I think he was conflicted. On the one hand, he was a fairly enthusiastic German nationalist, at least during the early 30’s, and also liked some of the Nazi ideology regarding physical fitness and the like. On the other-hand, many of his co-workers were Jews, and he himself was obviously against their being run out of Germany or put in camps, the Nazi’s were anti-modern physics and he himself had been prosecuted during the late 30’s (and was saved by the odd coincidence that his mom was friends Himmler’s mom, and the latter told her son to knock it off).
So I think Heisneberg was a German Nationalist who convinced himself that the more extreme tenants of Nazism were just talk, and when it became obvious that wasn’t true, he at least started down the path of active resistance before the war ended.
Heisenburg was an excellent theoretical physicist, but a lousy experimentalist. He made major mistakes in researching atomic fission. The test reactor he built (blocks of uranium suspended by chains in heavy water) would have blown up and killed everybody around it, had it gone critical (it never would). Plus, the Germans never understood the phenomenon of “poisoning” (the damping of a fission reaction by neutron absorption). The metallic uranium produced by the germans was heavily contaminated with other elements that would have prevented fissioning.
Finally (as was mentioned in another thread) the calculations he made for critical mas (for a uranim bomb) were totally wrong (he though a workable bomb would weigh hundreds of tons).
I do recall his reaction to the United States atomic bomb. He was being “held” somewhere with the other German scientists when they heard about it. He didn’t believe it was possible from the work he had done.
This is my argument against the “deliberate sabotage” argument.
As I pointed out in the other thread. Heisenberg and his colleagues were being held by the allies when they news of Hiroshima broke. The location they were held (Farm Hall in Godmanchester) was secretly bugged in an effort to reveal any secrets they were concealing about the Nazi A-Bomb effort as part of “Operation Epsilon” (and there is no evidence any of them had any inclining of this fact).
In the recordings Heisenberg is heard talking about his disbelief over how the allies could have transported tons of fissionable material to the target city. This clearly shows he simply had never repeated the calculations made by German-Jewish scientists Otto Frisch and Rudolf Peierls in Britain during the 1930s, that showed only a pound of uranium-235 was required for critical mass (this turned out to be slight under-estimate).
Is that known to be the case?I was under the impression (so may quite possibly be wrong), that the contents of the WWII Bohr-Heisenberg conversations in Copenhagen are lost to history.
Indeed, not only do we not know what they said to each other, we don’t even know which direction Heisenberg was coming from, i.e. did he go there to try to recruit Bohr?

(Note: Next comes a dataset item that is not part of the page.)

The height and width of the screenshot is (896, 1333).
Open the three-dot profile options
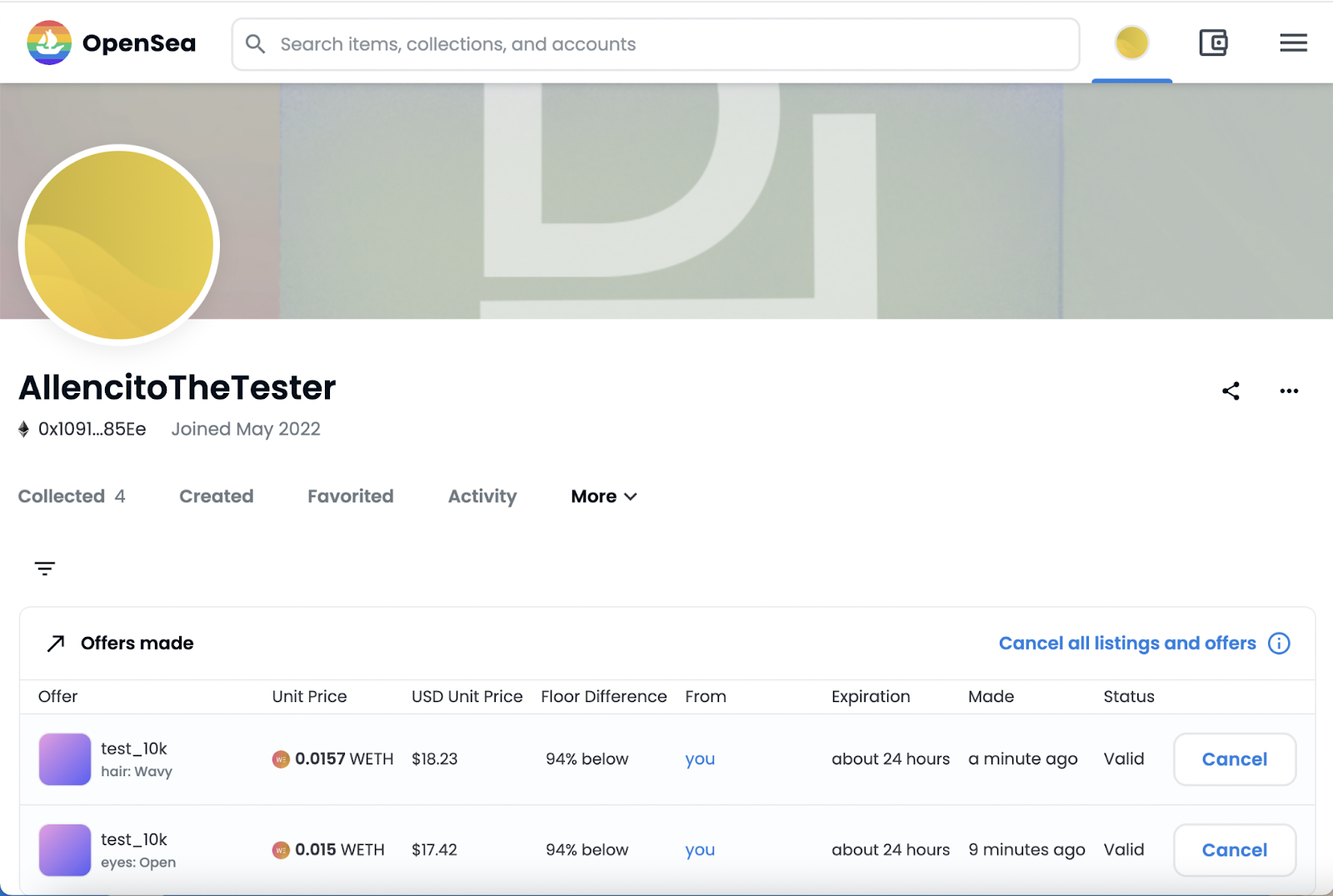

Or did he go there to reassure Bohr? Or, perhaps he went there to pump Bohr about the allied effort (or even atomic physics questions he was “stumped” by)?
Me too. Some people have speculated that Heisenberg was attempting to organize a “strike” of physicists on all sides during the war, to prevent anyone from making an atomic bomb, but Bohr misunderstood his intentions and rebuffed him (not that such an effort would have ever worked IMO).
Except he was doing it for a vicious mass murdering dictatorship. The full of extent of the Nazi’s crimes may not have been evident at the time, but there was enough information out there for anyone to seriously question working for the Nazi regime.
And, earlier on the war at least, it would have career suicide to go against the regime wishes, not actual suicide.